START Data listing

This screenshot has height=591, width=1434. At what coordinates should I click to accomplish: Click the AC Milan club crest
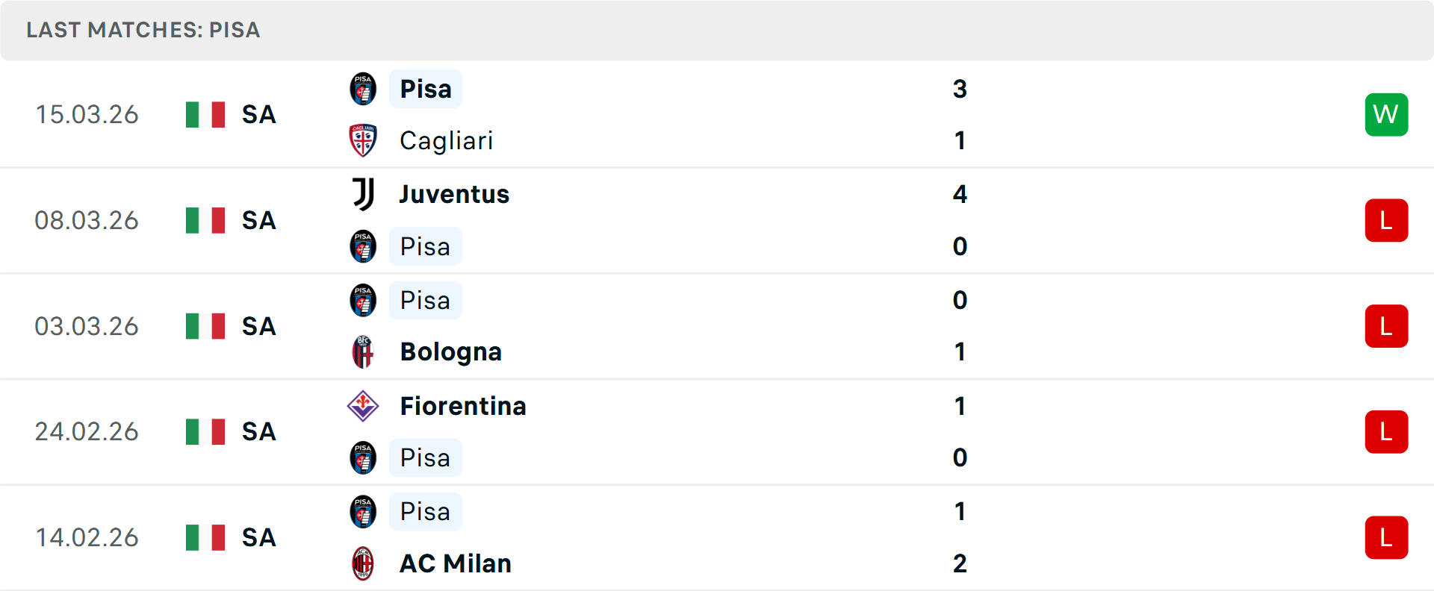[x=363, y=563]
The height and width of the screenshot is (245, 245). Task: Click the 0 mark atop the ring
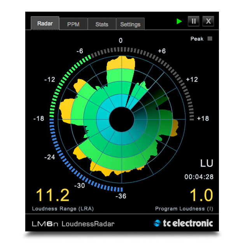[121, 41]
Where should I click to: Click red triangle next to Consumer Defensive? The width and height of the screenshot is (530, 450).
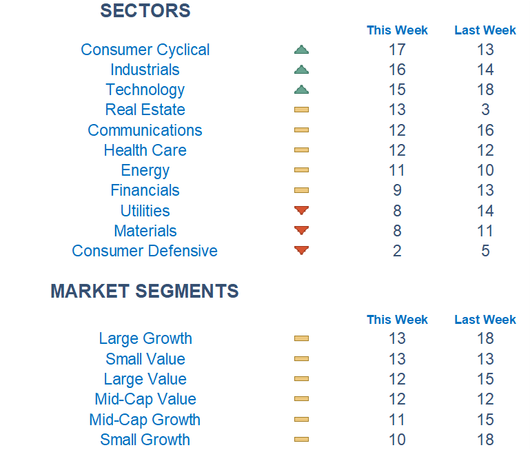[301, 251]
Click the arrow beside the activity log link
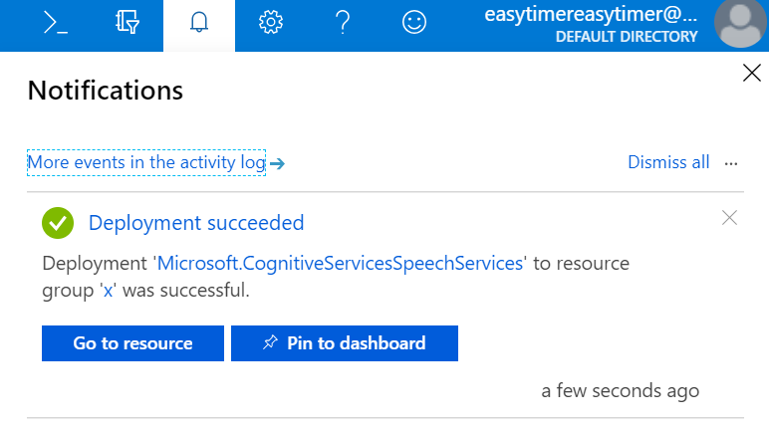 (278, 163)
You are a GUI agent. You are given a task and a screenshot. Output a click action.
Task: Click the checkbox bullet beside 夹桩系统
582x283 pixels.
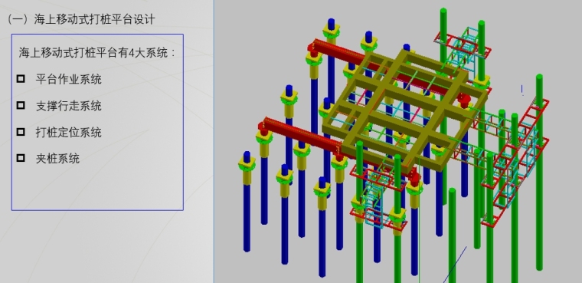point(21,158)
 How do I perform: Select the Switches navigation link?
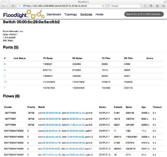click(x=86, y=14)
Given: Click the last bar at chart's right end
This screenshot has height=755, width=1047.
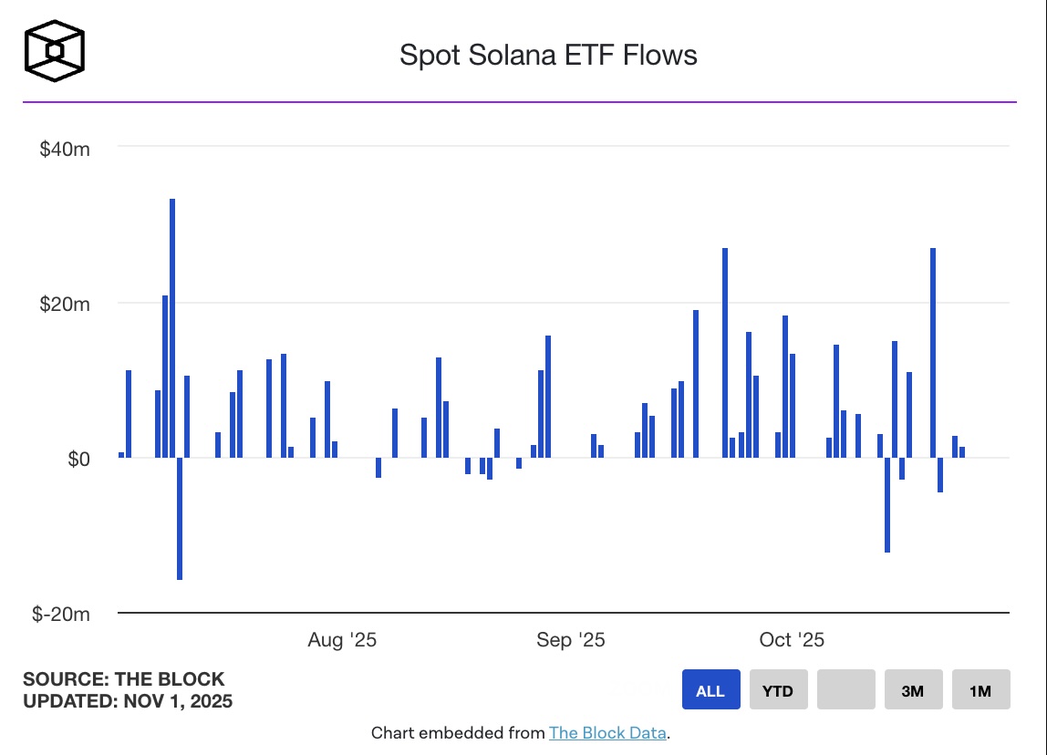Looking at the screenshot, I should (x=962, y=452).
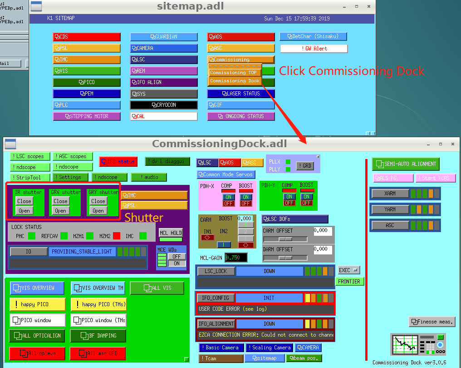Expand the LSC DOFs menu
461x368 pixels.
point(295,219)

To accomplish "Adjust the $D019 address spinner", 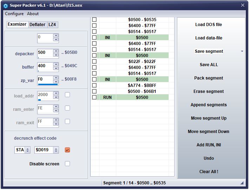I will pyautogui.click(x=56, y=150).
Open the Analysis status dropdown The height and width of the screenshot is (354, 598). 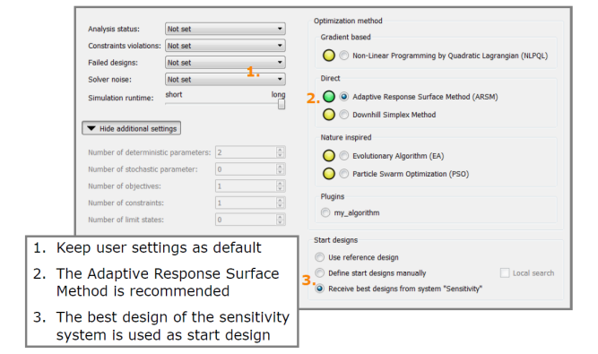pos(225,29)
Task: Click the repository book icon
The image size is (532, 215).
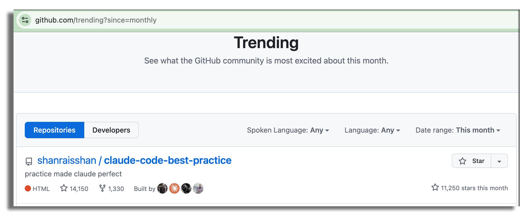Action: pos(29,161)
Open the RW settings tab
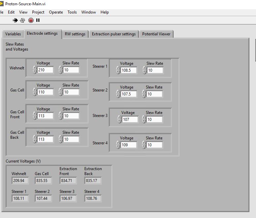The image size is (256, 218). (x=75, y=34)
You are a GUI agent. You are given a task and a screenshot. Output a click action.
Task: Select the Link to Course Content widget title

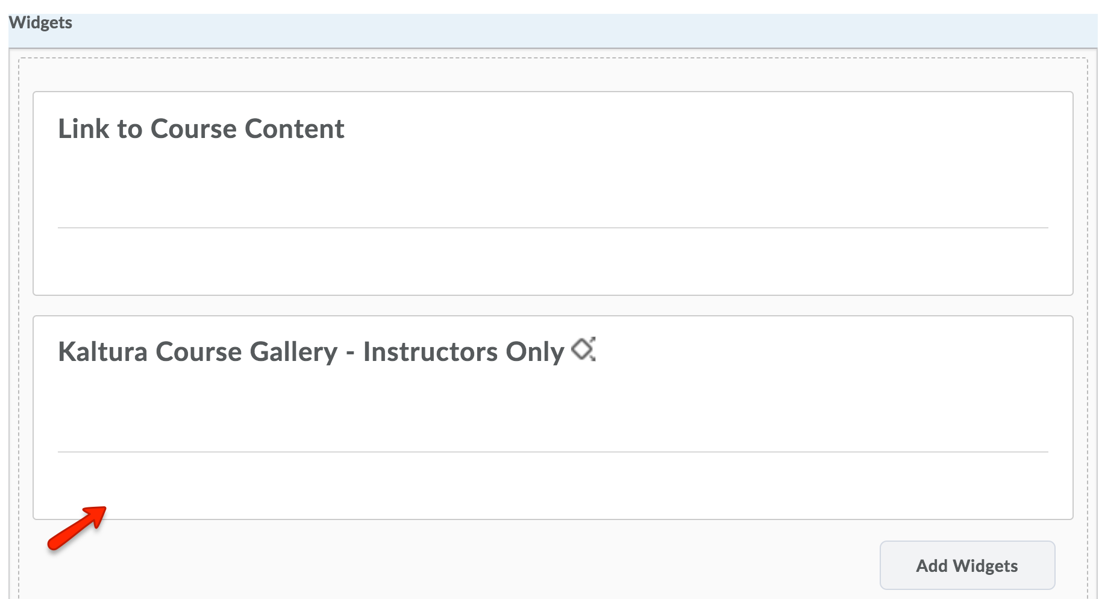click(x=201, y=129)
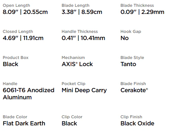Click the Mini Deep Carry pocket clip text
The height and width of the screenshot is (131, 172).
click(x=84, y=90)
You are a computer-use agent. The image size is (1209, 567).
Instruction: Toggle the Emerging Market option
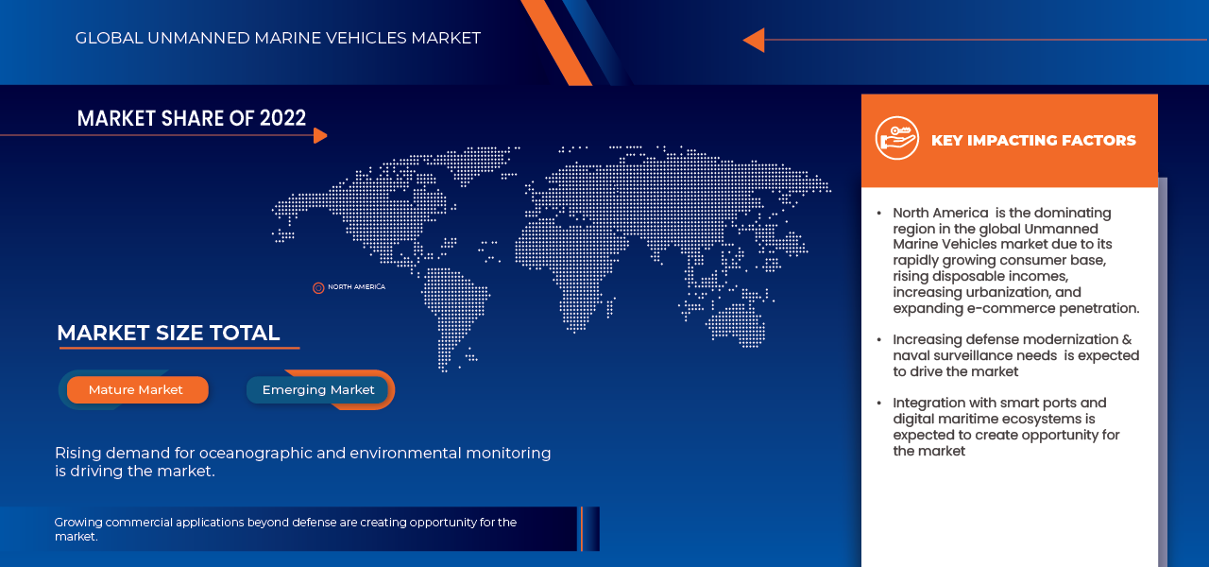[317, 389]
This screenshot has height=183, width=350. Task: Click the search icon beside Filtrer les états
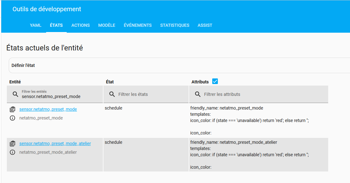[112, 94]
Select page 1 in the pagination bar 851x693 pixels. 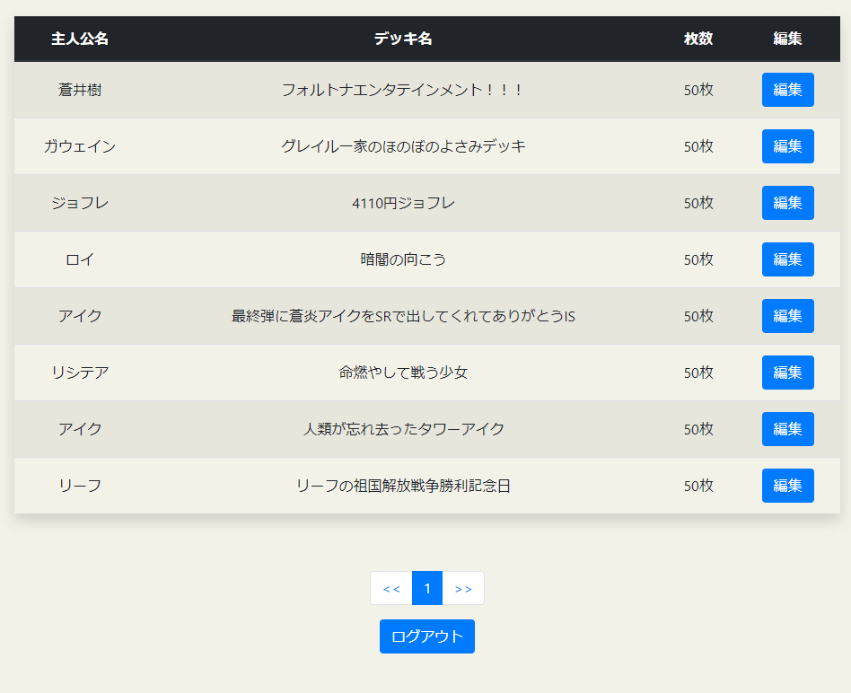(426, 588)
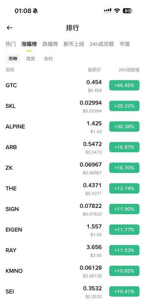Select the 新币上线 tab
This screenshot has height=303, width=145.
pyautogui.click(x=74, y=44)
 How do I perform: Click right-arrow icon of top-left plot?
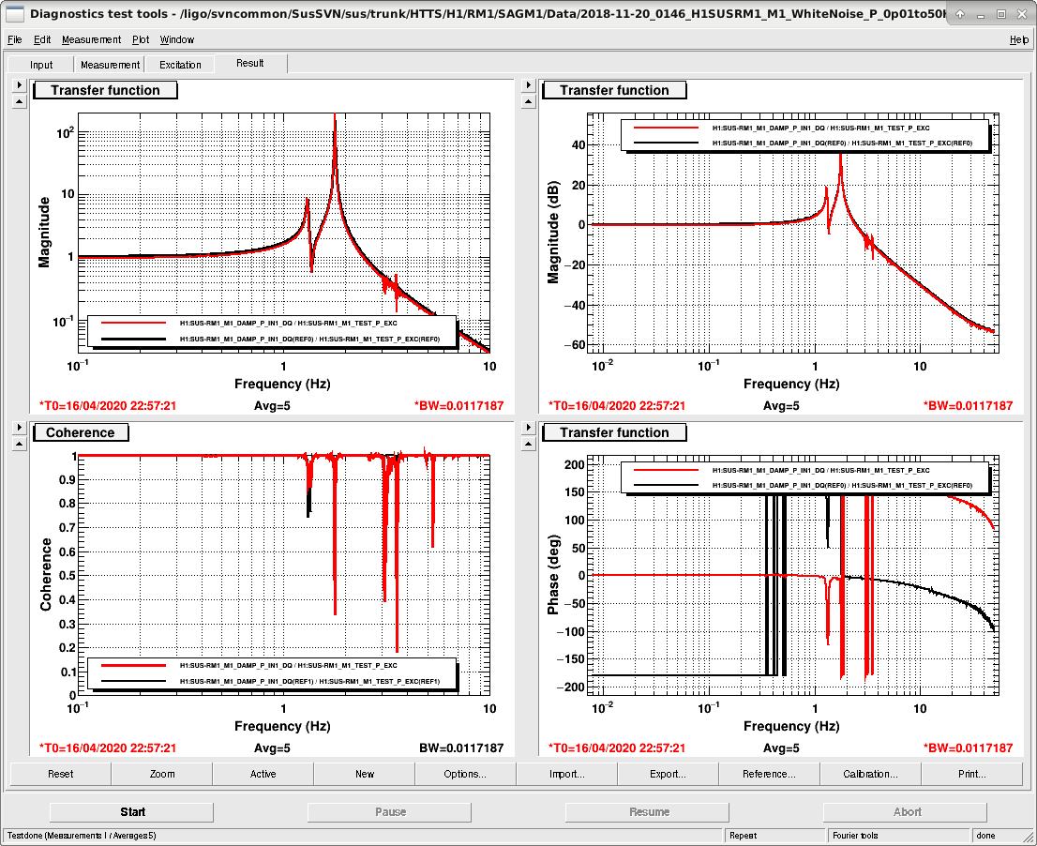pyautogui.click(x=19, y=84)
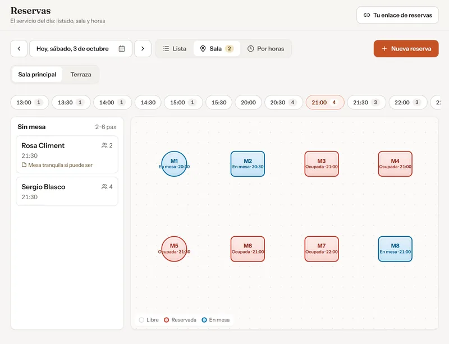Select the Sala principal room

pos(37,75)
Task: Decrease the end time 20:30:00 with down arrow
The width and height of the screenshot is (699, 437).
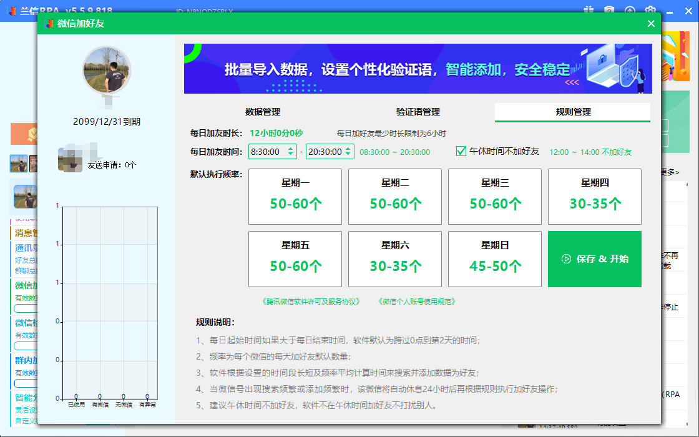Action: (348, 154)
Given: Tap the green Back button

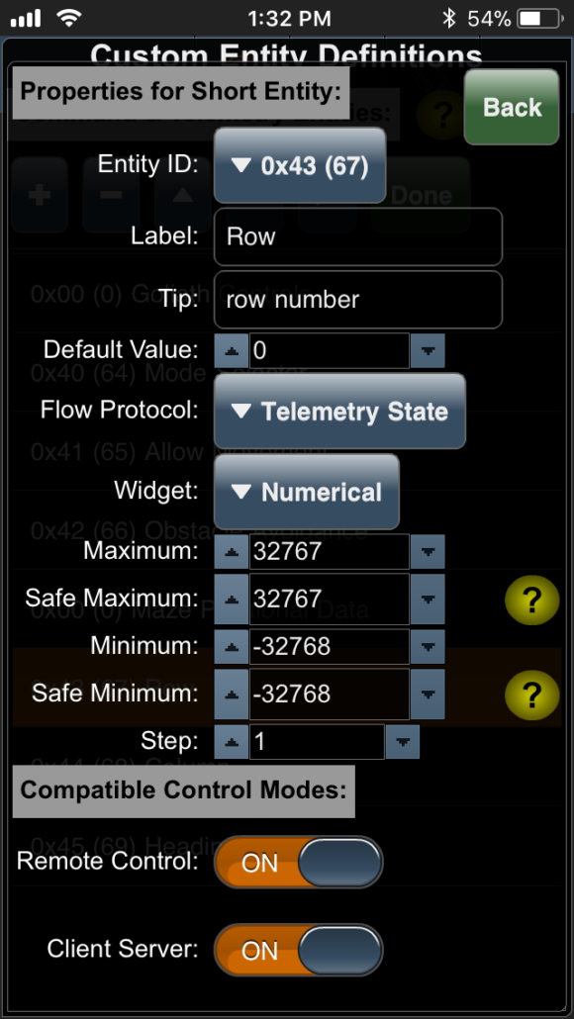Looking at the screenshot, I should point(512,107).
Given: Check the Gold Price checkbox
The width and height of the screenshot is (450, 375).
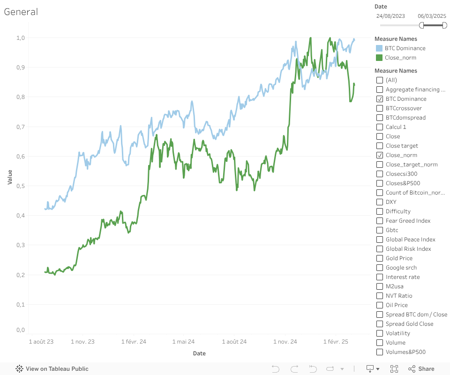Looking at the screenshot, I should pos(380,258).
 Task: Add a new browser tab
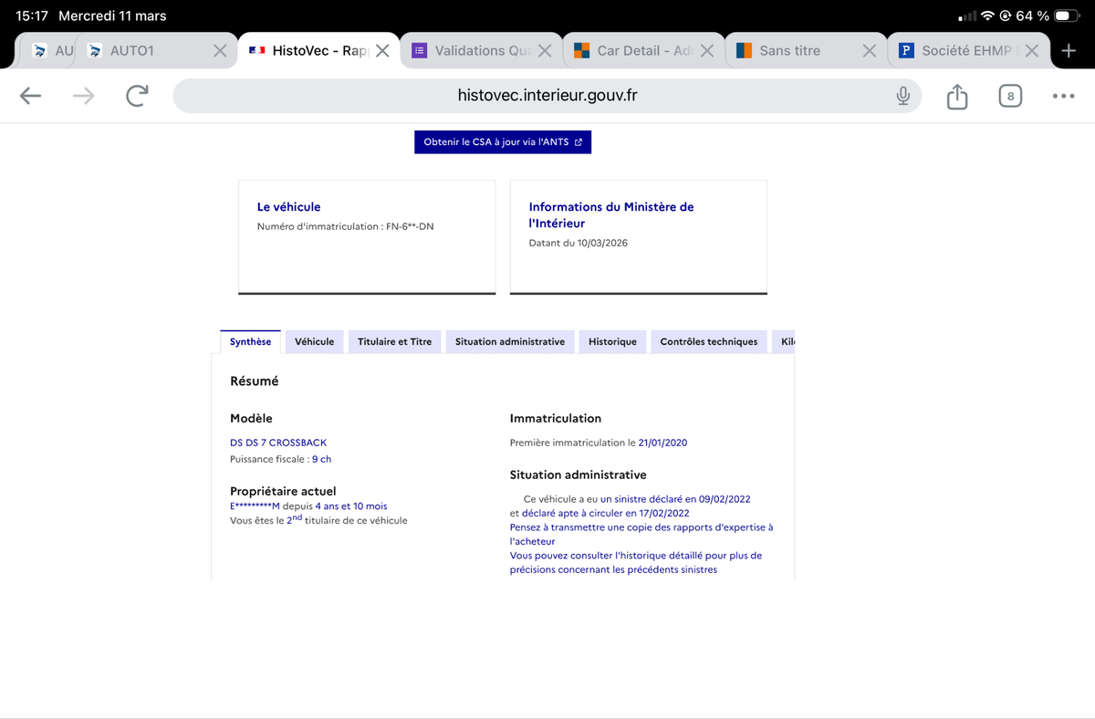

END Data listing

__What is being asked__:
Answer with one number only, the count of lines in the entries above that hold the string "checkbox".

__Exercise output__:
2